EXTRACTED DATA:
== Segment start ==

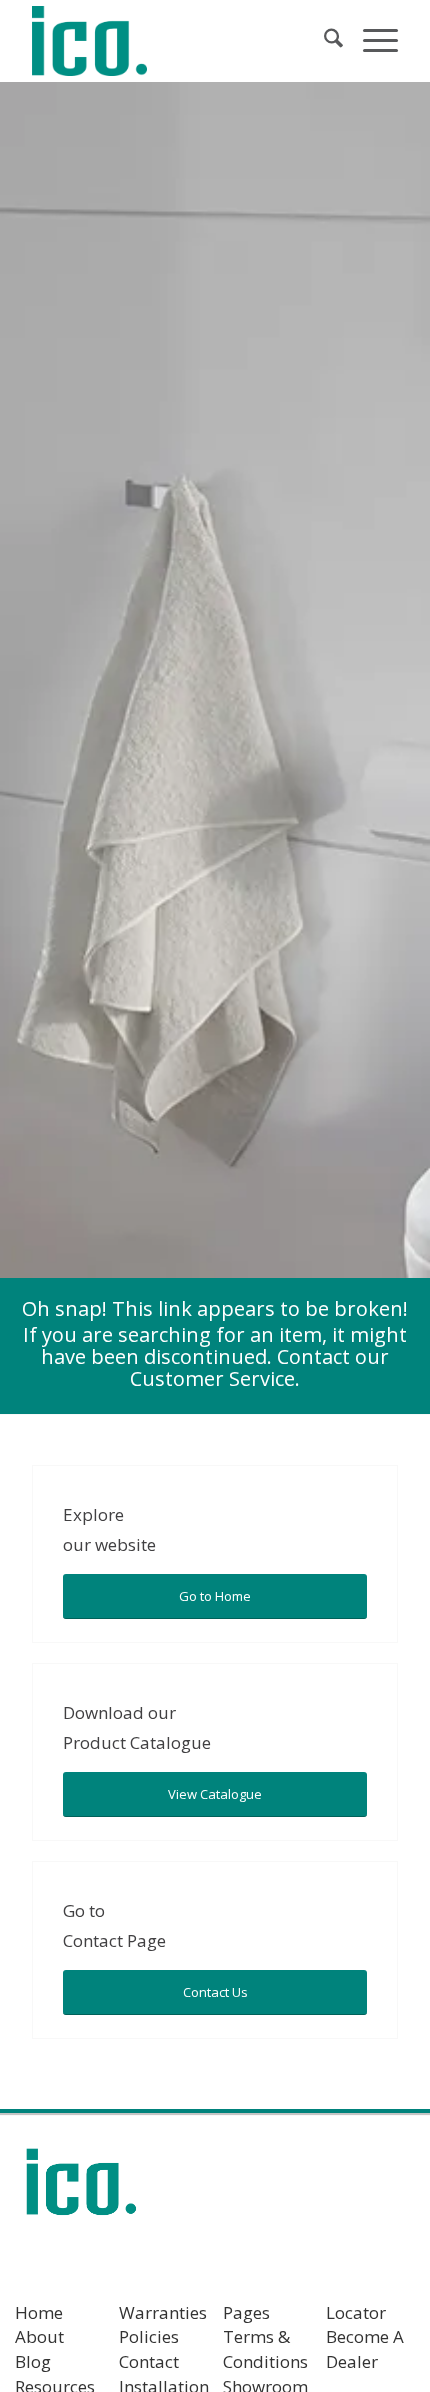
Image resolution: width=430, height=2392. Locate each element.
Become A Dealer (365, 2349)
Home (39, 2312)
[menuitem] (323, 41)
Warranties (163, 2312)
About (39, 2336)
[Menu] (370, 41)
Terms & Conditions (265, 2349)
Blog (33, 2361)
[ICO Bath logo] (81, 2188)
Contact (149, 2361)
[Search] (323, 41)
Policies (149, 2336)
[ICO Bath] (178, 41)
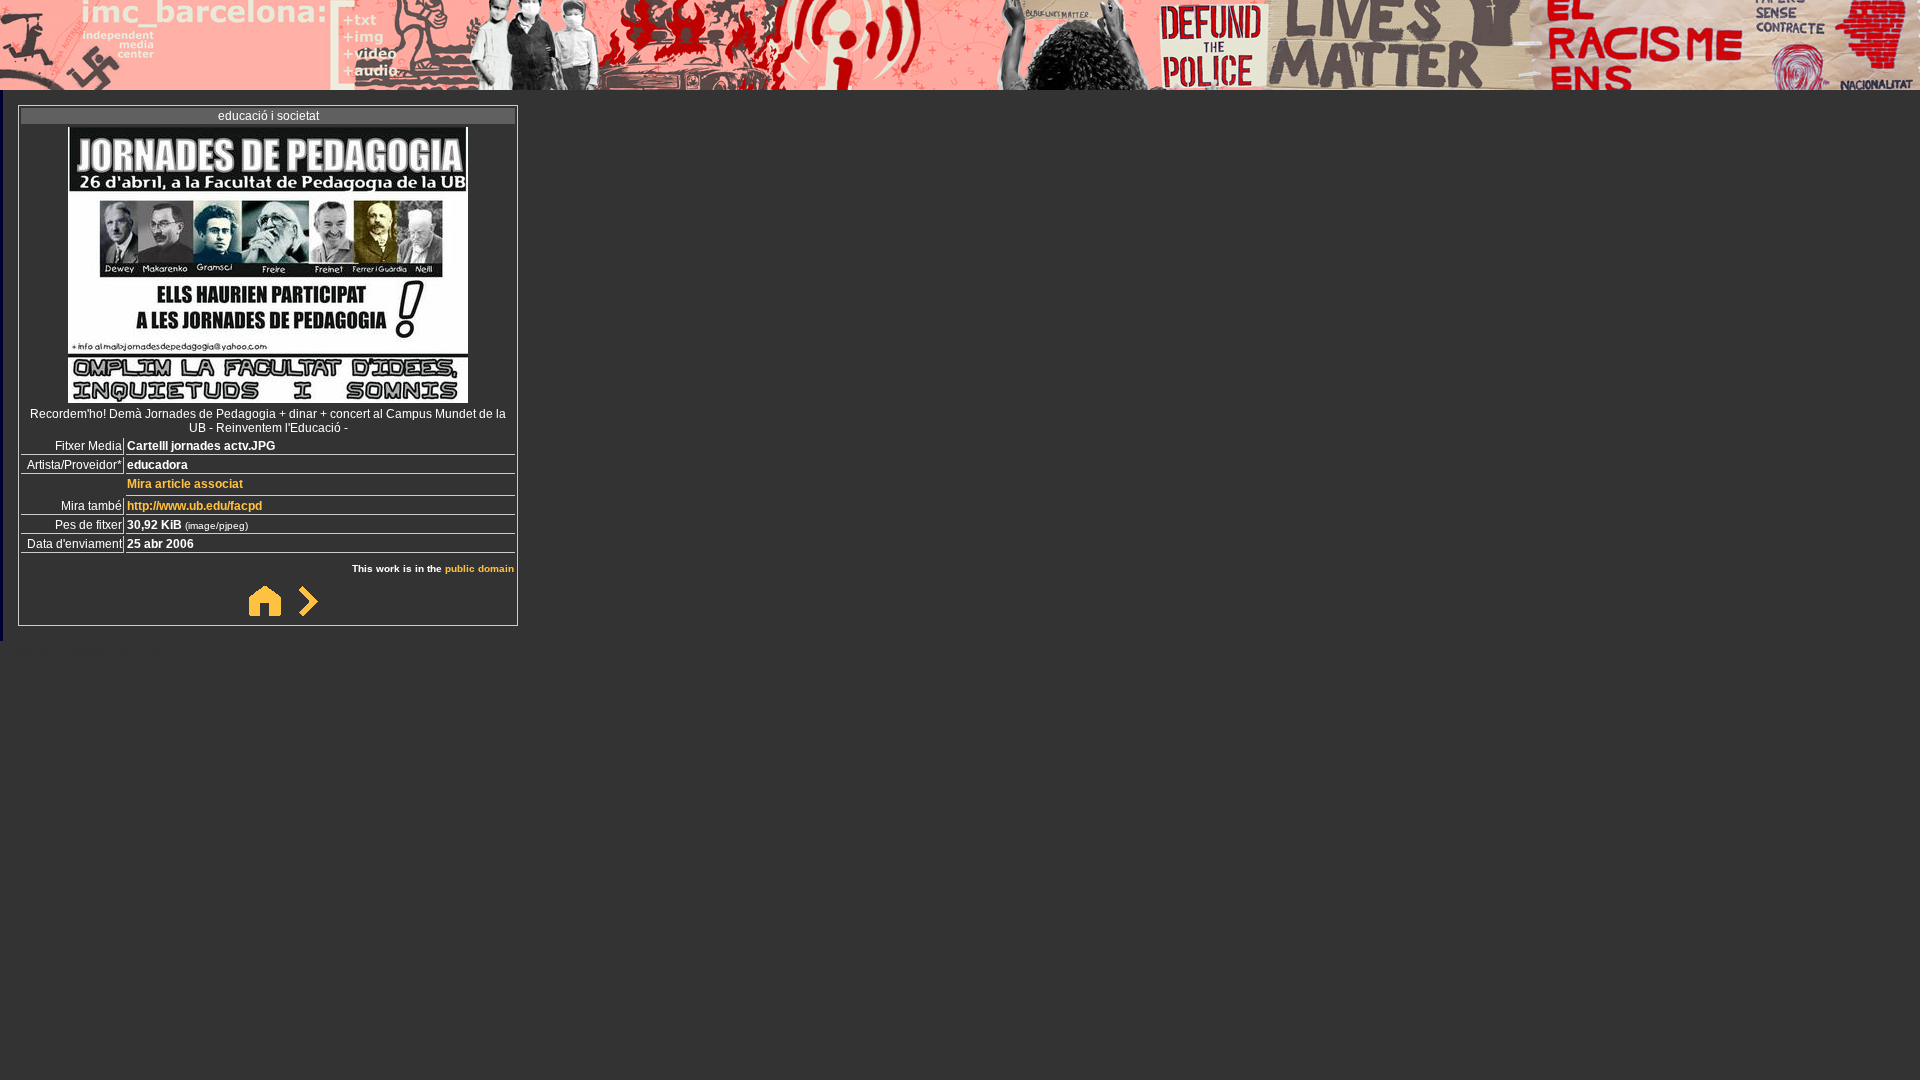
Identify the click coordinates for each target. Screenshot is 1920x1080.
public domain (479, 568)
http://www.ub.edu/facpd (194, 506)
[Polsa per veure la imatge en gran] (268, 397)
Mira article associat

== Segment end ==

TO DO: The answer is a faithful copy of the records above, with the pictures removed.

ANSWER BOX:
Image resolution: width=430, height=2392. Locate each element.
Become A Dealer (365, 2349)
Home (39, 2312)
[menuitem] (323, 41)
Warranties (163, 2312)
About (39, 2336)
[Menu] (370, 41)
Terms & Conditions (265, 2349)
Blog (33, 2361)
[ICO Bath logo] (81, 2188)
Contact (149, 2361)
[Search] (323, 41)
Policies (149, 2336)
[ICO Bath] (178, 41)
Identify the click coordinates for each target. Screenshot is 1920x1080.
public domain (479, 568)
http://www.ub.edu/facpd (194, 506)
[Polsa per veure la imatge en gran] (268, 397)
Mira article associat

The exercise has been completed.